Желая доставить нам какое-нибудь развлечение, советник посольства г-н Булацель, заменявший тогда отсутствовавшего посла, предложил нам поехать в театр, но Михаил Александрович, чувствуя себя утомленным, отказался как от этого, так и от какой-либо еды или вина, которого великий князь никогда и не пил.
Я вспоминаю тот комический ужас Булацеля и удивление немецкой прислуги, когда мы – два молодых кавалерийских офицера – удовольствовались тогда двумя скромными стаканами молока, поданными все же с подобающей для данного случая в Германии торжественностью.
В Варшаве, куда мы прибыли днем на следующий день, великого князя чествовали офицеры л. гв. уланского Его Величества полка, а затем мы перешли в присланный нам из Петербурга собственный вагон Михаила Александровича, выделенный из состава императорских поездов.
Оставив в нем великого князя, я поехал с женой по указанному на письме императрицы адресу к польской графине. Она сама открыла нам дверь, видимо, возвратясь только что с какого-то дневного приема, хотя и по-старомодному, но очень изящно одетая.
Обширная квартира, куда она нас ввела, была прекрасно обставлена старинной мебелью. На стенах висели громадные, во весь рост, портреты предков. Один из них, судя по надписи, изображавшей какого-то «министра справедливости» (юстиции), своей хорошей художественной работой обратил наше особенное внимание.
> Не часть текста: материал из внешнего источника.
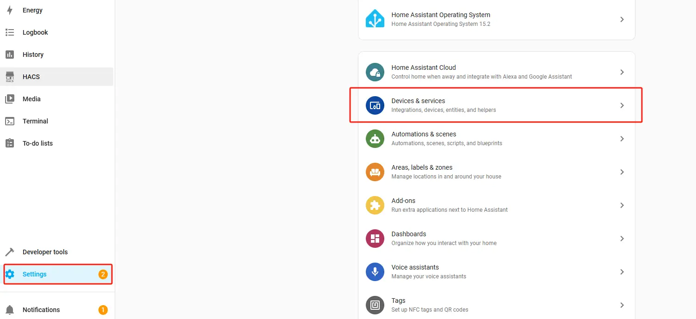Open the Voice assistants settings text link
This screenshot has height=319, width=696.
click(x=415, y=267)
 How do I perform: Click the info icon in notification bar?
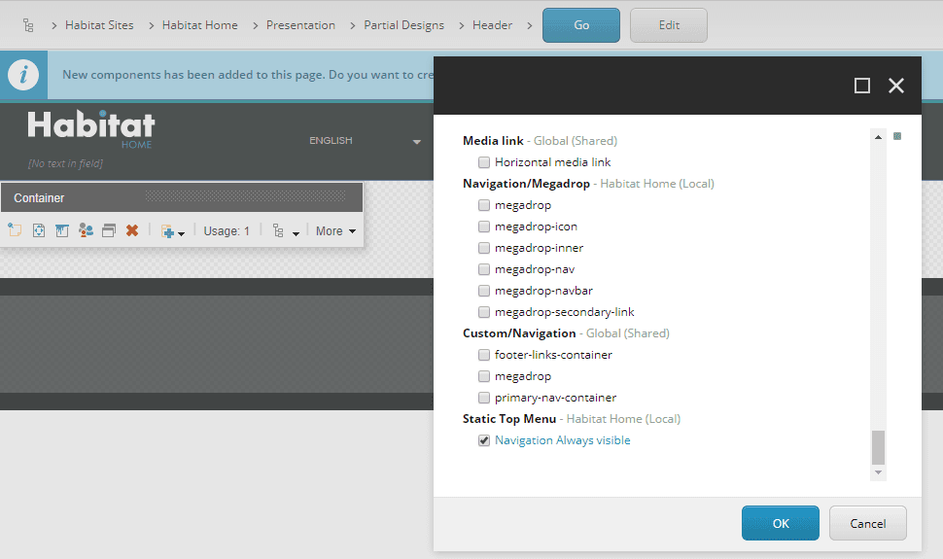coord(23,75)
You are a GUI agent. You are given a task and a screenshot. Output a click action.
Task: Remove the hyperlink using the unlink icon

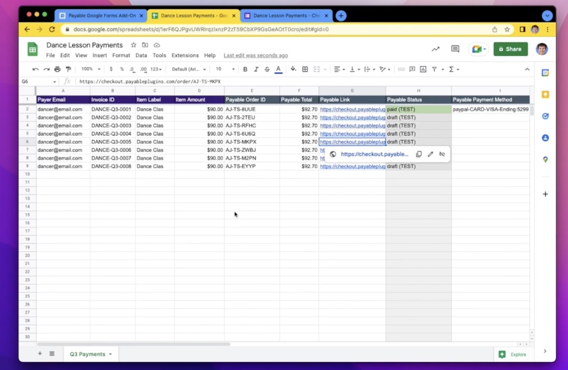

Ничто, казалось, не говорило о какой-либо нужде обитательницы этого почти что богатого помещения, и, сознаюсь, нехорошее чувство шевельнулось тогда во мне. Но оно длилось лишь одно мгновение – до тех пор, пока из соседней комнаты, вероятно, услышав наши голоса, к нам не вошел, с трудом передвигая ноги, брат хозяйки, худой, желтый, изможденный болезнью или голодом старичок с подвязанной щекой, в старом халате и изорванных туфлях.